• DO THIS:
Write out, word for word, everything from the line containing "This screenshot has height=618, width=1200." down to the end of the material, including that line, and leave out the pictures.

** BEGIN **

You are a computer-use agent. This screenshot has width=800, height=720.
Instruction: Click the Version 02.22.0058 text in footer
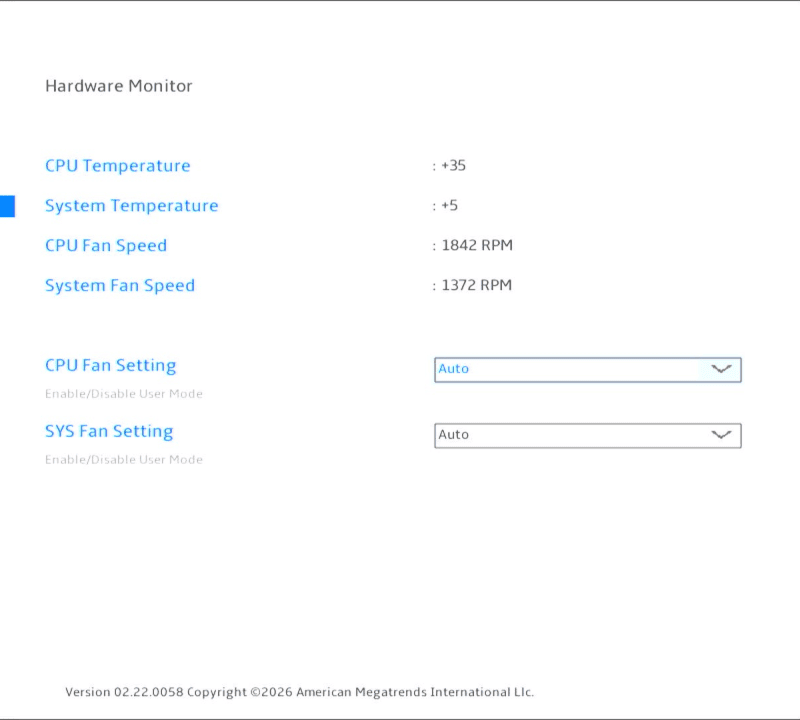124,692
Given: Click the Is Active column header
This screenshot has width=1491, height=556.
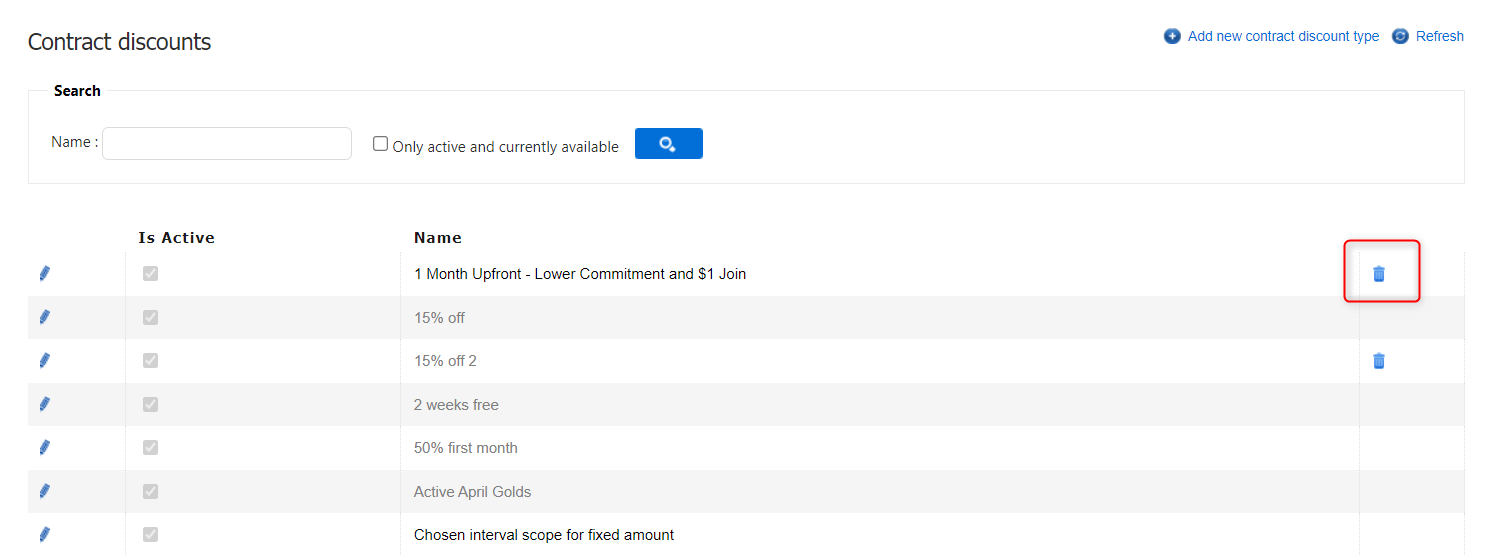Looking at the screenshot, I should (176, 238).
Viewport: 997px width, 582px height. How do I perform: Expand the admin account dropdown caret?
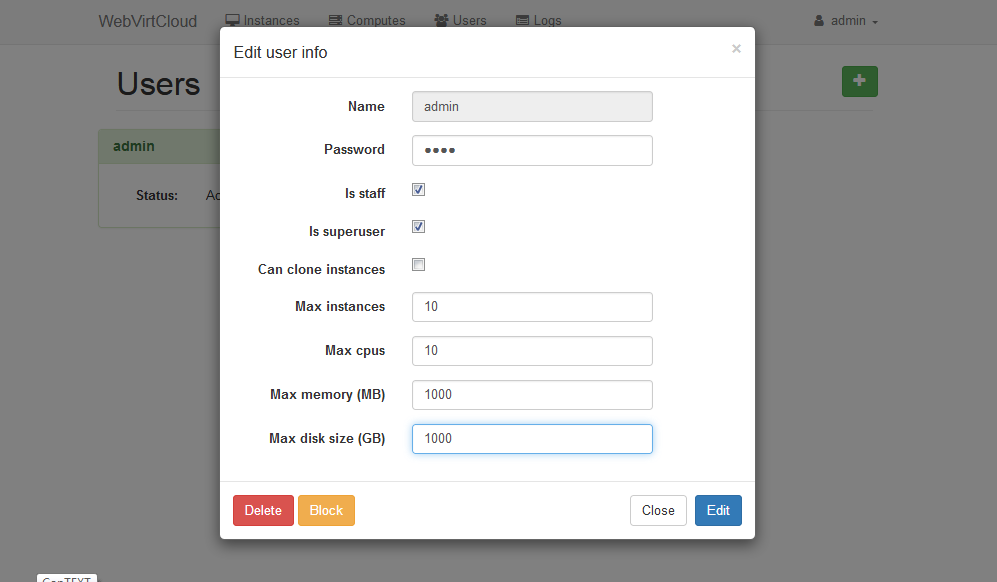pos(875,22)
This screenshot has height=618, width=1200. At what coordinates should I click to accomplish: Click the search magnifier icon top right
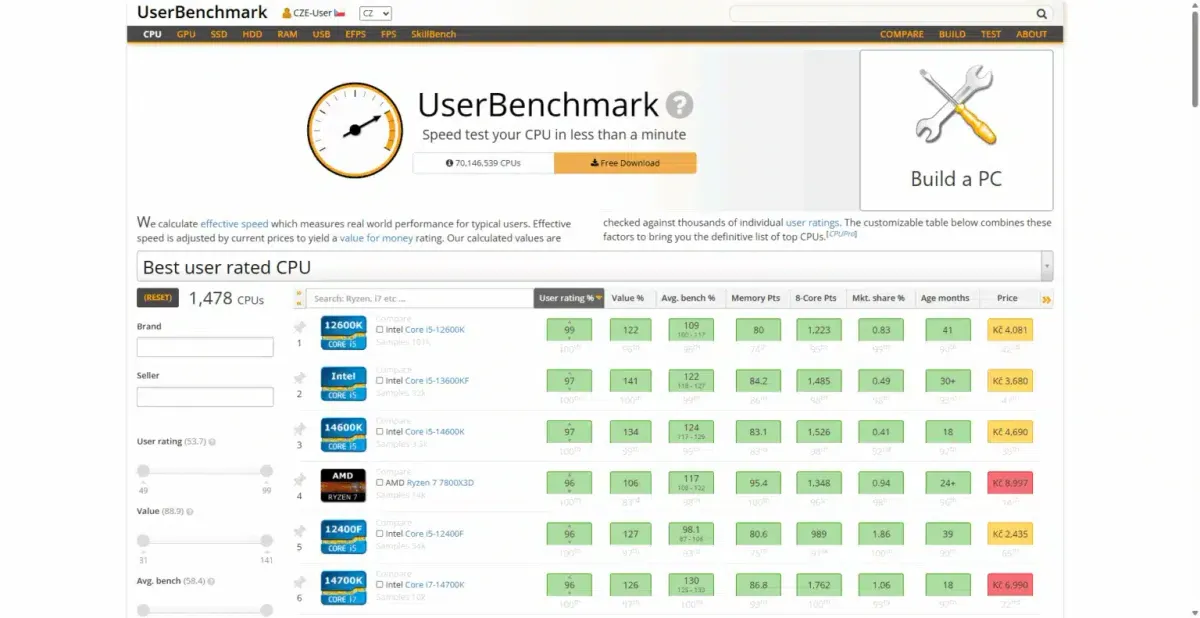click(x=1041, y=13)
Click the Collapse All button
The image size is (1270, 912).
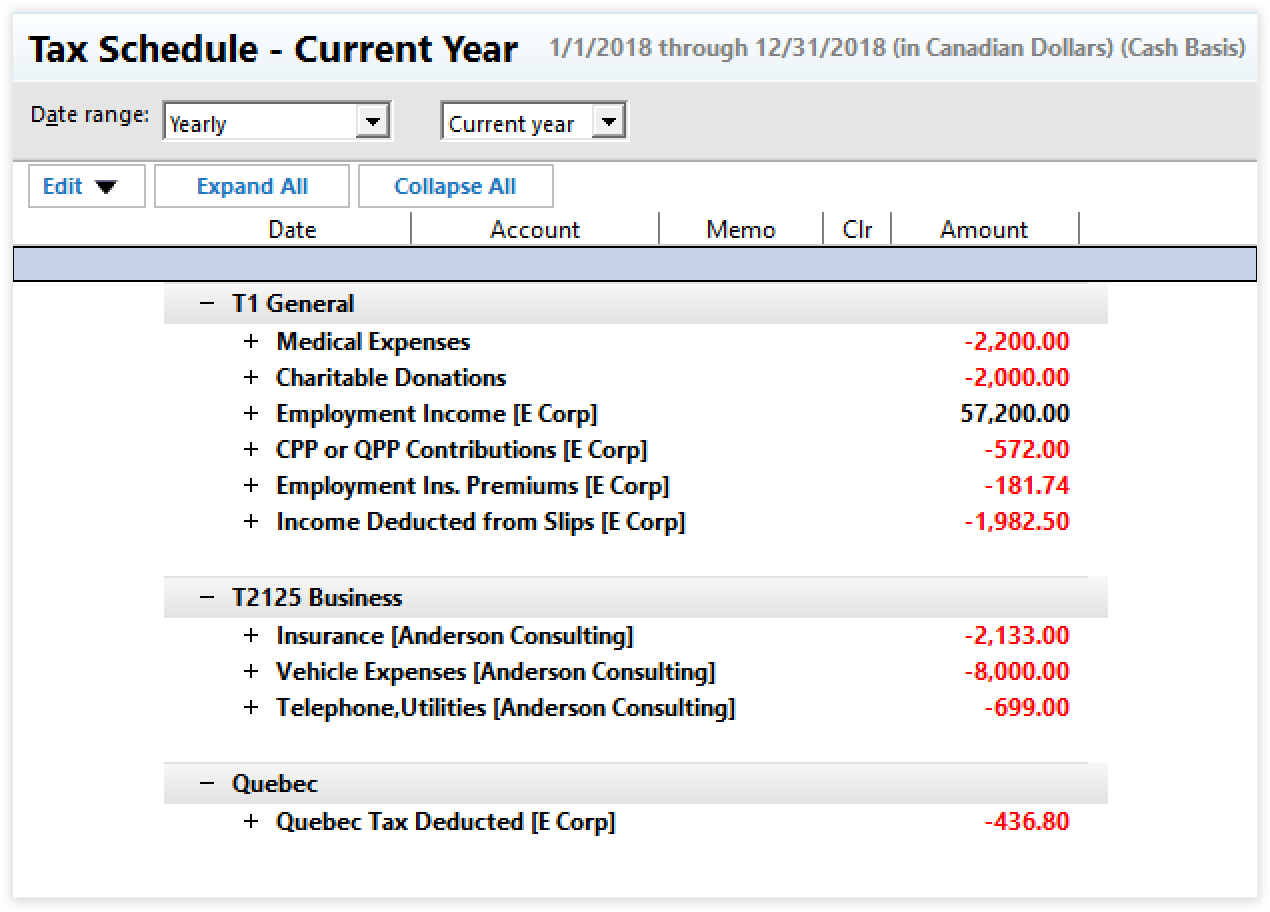pos(455,187)
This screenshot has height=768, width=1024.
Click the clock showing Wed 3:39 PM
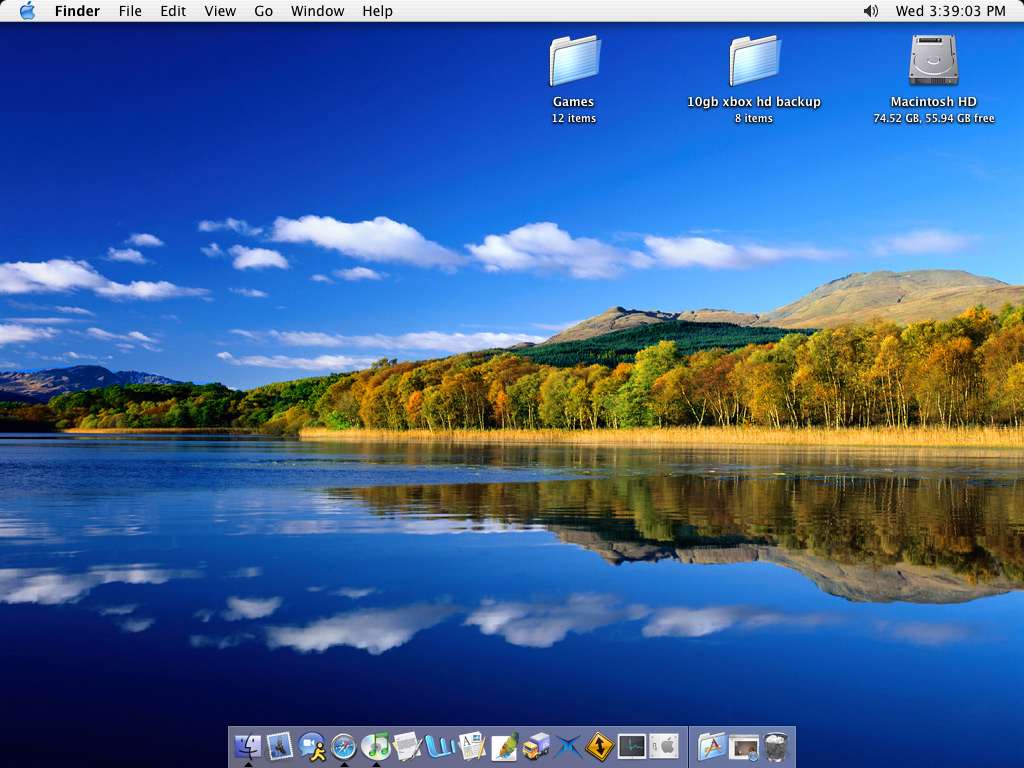tap(950, 11)
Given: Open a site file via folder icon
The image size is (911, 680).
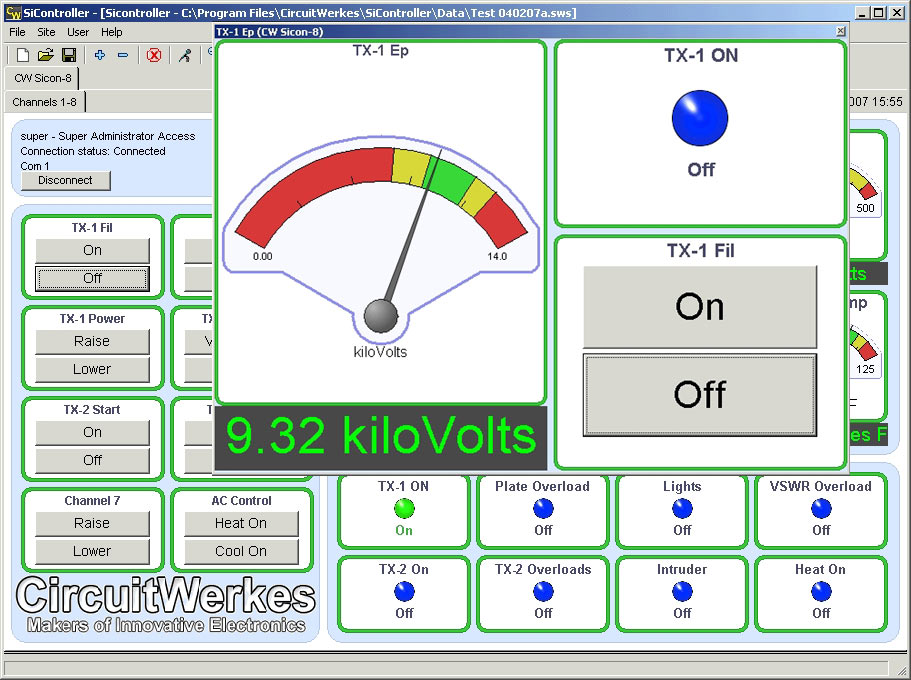Looking at the screenshot, I should click(46, 55).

** END **

• ANSWER FOR THIS EXERCISE:
This screenshot has height=618, width=1200. At what coordinates should I click to accomplish: Click the search magnifier icon top right
click(x=1041, y=13)
Click the Collapse All button
The image size is (1270, 912).
pos(455,187)
This screenshot has height=768, width=1024.
Click the clock showing Wed 3:39 PM
tap(950, 11)
Given: Open a site file via folder icon
The image size is (911, 680).
Looking at the screenshot, I should click(46, 55).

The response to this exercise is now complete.